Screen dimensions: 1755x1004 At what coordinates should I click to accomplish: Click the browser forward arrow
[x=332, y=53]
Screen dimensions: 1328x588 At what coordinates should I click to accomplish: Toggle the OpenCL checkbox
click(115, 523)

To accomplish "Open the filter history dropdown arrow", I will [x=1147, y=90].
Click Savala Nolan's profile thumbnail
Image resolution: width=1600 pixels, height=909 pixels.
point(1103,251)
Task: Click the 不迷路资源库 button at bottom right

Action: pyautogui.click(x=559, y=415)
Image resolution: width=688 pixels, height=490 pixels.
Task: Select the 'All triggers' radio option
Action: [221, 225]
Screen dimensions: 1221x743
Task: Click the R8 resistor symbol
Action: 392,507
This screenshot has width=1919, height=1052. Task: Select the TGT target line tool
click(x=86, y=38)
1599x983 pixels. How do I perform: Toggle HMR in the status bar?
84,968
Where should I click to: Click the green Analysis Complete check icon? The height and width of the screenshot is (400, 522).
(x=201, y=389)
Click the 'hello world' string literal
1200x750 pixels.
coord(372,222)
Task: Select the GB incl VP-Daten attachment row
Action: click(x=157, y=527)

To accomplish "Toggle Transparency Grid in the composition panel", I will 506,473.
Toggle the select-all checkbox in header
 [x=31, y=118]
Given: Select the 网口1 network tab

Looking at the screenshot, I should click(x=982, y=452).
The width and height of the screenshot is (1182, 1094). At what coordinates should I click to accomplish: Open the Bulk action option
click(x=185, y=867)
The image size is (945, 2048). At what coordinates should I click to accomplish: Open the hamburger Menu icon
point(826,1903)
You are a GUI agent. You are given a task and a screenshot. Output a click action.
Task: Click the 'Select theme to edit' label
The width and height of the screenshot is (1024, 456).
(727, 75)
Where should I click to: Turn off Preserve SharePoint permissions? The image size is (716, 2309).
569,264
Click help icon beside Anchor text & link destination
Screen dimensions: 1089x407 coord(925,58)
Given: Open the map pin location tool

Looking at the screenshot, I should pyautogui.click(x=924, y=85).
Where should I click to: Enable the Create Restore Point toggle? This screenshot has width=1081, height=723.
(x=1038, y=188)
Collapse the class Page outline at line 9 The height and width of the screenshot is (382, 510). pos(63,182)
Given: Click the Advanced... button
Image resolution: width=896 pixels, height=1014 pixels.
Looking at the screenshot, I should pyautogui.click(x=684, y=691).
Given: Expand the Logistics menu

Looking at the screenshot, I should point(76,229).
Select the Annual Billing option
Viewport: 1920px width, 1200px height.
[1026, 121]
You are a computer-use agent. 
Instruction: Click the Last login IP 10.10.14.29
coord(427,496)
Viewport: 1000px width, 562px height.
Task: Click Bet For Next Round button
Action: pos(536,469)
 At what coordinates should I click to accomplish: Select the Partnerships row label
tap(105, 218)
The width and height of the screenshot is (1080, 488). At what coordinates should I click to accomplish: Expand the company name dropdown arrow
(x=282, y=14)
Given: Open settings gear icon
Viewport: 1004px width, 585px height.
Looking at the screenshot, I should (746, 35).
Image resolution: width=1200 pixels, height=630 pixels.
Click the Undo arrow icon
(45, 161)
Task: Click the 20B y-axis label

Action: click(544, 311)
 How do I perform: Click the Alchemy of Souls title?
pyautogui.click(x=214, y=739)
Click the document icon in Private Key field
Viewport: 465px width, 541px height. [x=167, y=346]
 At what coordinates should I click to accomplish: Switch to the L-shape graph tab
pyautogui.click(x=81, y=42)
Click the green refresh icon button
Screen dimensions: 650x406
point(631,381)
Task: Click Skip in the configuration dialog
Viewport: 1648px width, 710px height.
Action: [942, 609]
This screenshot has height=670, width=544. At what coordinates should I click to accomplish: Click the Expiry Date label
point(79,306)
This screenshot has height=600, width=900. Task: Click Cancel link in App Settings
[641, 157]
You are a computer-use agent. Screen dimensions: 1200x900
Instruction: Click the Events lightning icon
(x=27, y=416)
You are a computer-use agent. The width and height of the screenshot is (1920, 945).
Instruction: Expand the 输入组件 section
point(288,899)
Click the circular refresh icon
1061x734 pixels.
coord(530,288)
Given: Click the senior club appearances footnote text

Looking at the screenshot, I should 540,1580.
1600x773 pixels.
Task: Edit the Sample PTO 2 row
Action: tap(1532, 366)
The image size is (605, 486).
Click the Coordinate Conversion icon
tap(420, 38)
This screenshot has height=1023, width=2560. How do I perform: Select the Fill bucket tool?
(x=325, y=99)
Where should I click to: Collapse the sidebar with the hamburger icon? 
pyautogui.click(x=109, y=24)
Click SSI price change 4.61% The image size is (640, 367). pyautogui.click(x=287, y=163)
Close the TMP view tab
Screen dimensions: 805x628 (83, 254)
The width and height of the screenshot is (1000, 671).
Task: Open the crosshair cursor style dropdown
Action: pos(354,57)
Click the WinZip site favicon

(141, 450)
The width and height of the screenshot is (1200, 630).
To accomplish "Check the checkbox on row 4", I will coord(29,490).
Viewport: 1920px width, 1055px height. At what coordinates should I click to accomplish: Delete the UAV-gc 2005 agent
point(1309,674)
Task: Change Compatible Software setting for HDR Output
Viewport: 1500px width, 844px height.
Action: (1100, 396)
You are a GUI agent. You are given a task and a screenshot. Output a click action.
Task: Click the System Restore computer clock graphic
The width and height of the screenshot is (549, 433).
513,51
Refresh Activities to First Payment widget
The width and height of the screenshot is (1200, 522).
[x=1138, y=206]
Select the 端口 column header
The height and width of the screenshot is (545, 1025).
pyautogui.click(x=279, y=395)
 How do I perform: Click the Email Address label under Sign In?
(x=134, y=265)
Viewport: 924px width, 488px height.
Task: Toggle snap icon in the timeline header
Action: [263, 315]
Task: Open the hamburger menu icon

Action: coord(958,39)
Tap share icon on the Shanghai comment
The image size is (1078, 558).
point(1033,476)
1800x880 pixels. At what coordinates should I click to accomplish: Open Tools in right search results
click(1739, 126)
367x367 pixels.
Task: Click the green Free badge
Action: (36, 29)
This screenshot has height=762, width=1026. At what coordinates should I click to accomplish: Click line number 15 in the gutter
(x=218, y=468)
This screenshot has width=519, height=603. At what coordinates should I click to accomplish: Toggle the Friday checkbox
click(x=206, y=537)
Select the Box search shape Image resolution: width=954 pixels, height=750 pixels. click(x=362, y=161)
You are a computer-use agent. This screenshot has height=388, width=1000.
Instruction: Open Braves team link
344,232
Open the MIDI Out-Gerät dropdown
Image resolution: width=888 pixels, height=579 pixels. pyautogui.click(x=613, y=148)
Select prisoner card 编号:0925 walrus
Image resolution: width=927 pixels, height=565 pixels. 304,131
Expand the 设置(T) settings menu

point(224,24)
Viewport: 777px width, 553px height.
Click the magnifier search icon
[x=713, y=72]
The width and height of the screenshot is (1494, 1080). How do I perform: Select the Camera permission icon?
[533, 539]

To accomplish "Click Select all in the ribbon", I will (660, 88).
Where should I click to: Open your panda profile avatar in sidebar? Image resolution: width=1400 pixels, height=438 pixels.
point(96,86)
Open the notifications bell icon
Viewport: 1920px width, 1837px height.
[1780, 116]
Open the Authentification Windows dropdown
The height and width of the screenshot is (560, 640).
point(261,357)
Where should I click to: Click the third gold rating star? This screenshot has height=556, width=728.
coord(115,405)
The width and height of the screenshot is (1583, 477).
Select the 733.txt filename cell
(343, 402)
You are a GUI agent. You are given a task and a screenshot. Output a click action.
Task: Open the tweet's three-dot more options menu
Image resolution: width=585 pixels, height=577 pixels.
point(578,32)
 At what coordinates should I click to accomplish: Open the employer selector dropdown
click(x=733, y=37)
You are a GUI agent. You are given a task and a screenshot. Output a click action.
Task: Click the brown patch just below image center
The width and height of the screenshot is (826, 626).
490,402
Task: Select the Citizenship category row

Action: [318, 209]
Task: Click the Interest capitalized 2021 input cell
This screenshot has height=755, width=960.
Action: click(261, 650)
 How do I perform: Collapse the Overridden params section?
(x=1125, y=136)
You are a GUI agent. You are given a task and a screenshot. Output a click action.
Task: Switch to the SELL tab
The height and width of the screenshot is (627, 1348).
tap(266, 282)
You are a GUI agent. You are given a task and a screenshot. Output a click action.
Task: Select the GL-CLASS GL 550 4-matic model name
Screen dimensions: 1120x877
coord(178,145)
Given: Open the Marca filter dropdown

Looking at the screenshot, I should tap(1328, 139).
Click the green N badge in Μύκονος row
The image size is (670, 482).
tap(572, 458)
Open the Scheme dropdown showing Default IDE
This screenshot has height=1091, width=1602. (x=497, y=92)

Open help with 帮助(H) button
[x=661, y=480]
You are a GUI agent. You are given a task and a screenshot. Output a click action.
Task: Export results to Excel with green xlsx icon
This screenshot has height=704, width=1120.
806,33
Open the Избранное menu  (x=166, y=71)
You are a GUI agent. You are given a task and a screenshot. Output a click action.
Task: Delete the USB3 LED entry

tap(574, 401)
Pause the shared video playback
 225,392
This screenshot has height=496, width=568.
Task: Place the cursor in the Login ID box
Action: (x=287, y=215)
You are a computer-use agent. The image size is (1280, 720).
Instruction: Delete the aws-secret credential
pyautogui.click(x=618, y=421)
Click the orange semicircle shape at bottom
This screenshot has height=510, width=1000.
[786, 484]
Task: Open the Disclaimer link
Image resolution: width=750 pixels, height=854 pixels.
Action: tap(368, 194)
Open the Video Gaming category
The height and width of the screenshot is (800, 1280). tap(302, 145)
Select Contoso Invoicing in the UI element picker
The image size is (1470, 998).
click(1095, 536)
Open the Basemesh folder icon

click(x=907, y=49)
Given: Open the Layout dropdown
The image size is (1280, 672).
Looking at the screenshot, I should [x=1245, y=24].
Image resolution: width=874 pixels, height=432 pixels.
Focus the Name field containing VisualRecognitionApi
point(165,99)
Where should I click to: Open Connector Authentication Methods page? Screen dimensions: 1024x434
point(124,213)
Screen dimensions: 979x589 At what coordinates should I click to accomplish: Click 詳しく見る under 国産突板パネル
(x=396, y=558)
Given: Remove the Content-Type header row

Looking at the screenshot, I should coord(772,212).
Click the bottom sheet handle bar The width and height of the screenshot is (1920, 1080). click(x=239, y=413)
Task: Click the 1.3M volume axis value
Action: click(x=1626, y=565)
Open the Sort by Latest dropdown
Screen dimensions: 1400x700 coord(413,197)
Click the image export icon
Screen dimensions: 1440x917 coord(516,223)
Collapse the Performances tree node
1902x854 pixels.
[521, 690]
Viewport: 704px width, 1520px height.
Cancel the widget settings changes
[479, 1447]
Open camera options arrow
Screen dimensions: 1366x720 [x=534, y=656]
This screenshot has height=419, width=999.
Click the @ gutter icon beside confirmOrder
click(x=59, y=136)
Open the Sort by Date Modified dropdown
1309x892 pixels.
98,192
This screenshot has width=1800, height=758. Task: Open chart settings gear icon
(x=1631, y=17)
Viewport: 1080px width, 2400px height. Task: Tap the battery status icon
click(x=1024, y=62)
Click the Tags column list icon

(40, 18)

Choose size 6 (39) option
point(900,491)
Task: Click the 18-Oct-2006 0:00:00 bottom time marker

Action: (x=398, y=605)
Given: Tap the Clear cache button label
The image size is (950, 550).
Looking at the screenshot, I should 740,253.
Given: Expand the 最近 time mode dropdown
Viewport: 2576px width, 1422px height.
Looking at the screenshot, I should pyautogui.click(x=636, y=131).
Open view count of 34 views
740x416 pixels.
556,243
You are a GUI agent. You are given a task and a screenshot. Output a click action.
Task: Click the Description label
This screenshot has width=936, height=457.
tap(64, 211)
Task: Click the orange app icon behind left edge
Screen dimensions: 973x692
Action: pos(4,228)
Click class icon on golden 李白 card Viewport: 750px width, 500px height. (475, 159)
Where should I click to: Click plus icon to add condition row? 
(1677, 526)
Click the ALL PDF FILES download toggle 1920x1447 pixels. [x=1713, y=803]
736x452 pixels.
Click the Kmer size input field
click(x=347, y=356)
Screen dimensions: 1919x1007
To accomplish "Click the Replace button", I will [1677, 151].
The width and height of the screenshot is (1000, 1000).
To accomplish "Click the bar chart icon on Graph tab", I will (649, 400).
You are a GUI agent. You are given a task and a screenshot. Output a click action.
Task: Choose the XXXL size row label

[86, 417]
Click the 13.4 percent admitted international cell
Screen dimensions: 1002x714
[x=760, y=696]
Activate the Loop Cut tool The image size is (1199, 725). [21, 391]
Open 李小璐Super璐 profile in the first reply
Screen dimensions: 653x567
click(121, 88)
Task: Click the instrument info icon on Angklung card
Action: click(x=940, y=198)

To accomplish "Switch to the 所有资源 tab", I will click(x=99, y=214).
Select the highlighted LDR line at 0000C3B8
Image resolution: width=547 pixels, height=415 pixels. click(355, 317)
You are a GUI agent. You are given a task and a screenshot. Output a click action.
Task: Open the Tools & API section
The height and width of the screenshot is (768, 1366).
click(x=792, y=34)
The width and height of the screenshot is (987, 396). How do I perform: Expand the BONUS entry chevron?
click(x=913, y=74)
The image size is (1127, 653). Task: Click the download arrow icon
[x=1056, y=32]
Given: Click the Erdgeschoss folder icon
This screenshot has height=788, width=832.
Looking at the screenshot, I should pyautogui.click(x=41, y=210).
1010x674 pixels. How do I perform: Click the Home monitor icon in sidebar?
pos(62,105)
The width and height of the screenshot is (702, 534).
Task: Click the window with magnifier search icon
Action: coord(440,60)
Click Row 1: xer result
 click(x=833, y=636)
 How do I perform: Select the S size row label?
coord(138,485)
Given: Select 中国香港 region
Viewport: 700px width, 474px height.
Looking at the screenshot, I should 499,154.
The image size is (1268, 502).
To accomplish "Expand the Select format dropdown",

++++++

[THE PROBLEM]
Please transcribe exactly the line containing "This screenshot has height=788, width=832." and every line after it to the end of the data, and no other lines.

[REPLY TO THE TASK]
This screenshot has height=788, width=832.
Looking at the screenshot, I should pyautogui.click(x=41, y=210).
1010x674 pixels. How do I perform: Click the Home monitor icon in sidebar?
pos(62,105)
The width and height of the screenshot is (702, 534).
Task: Click the window with magnifier search icon
Action: coord(440,60)
Click Row 1: xer result
 click(x=833, y=636)
 How do I perform: Select the S size row label?
coord(138,485)
Given: Select 中国香港 region
Viewport: 700px width, 474px height.
Looking at the screenshot, I should 499,154.
The image size is (1268, 502).
To accomplish "Expand the Select format dropdown",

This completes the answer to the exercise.